Des activités de pêche sur glace a été proposée à des adultes en francisation dans le port de Québec au Village Nordik, plusieurs excursions au parc du Cap-Tourmente ont été réalisées avec des élèves de différentes écoles primaires de la Ville de Québec et finalement, des activités d’animation dans les parcs urbains de la ville ont été organisées auprès d’étudiants de francisation afin d’y observer la biodiversité urbaine.

« L’équipe de la réserve nationale de faune du Cap-Tourmente d’Environnement et Changement climatique Canada est fière, en collaboration avec l’équipe de Nature Québec, d’avoir contribué à rapprocher des élèves ayant un accès restreint à la nature. Cet hiver, nous avons vu des sourires et des joues rouges sur le visage des élèves, entendu des « Wow ! » et observé des élèves s’amuser avec les jeux d’hiver du réseau de mangeoires au relais de L’Érablière. C’est en apprenant à connaître la nature qu’on développe le goût de la protéger. Nous pouvons dire « mission accomplie », de nouveaux amants de la nature deviendront peut-être de futurs écocitoyens ! »

Chantal Lepire, agente de programme
Aires protégées, Service canadien de la faune

« Le programme CommuNature nous permet d’offrir des sorties de qualité à nos élèves. Sinon, avec le coût du transport, nous sommes très limités. » - Enseignant de l’école primaire Saint-Paul-Apôtre.

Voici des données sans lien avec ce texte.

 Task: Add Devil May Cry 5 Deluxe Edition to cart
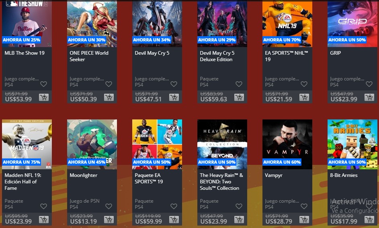point(239,97)
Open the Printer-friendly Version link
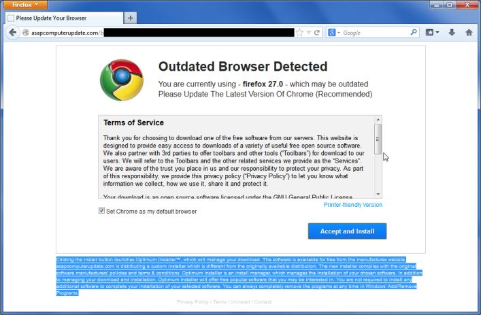The width and height of the screenshot is (481, 315). point(353,205)
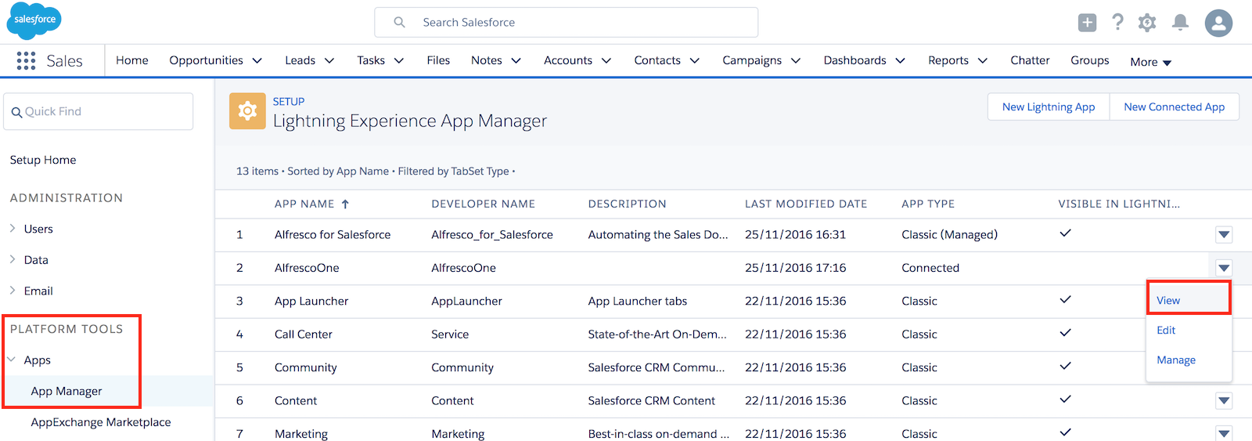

Enseignant Saint-Paul-d'Apôtre

« C’est la première fois que nous sortons avec la classe, ce qui est déjà un grand événement ! »

Enseignante en francisation

« La pêche sur glace a permis à certains élèves de renouer avec quelque chose qu’ils faisaient dans leur pays d’origine, c’était une expérience positive pour eux. »

Enseignante en francisation

« Je ne savais pas comment identifier les oiseaux et les arbres et avec les activités que nous avons faites aujourd’hui, j’ai même pu apprendre sur de nouveaux types d’arbres et d’animaux. »

Enfant de l’école primaire Sacré-Cœur.

« J’ai vraiment apprécié ma journée à Cap-Tourmente, car c’était bien de voir de nouvelles choses et de regarder la nature. »

Enfant de l’école primaire Saint-Paul-Apôtre.

« J’aime vraiment les mammifères, quand on en voit un, c’est très impressionnant. C’était intéressant de savoir que de nombreux mammifères peuvent être trouvés dans nos parcs. »

Enfant de l’école primaire Saint-Paul-Apôtre.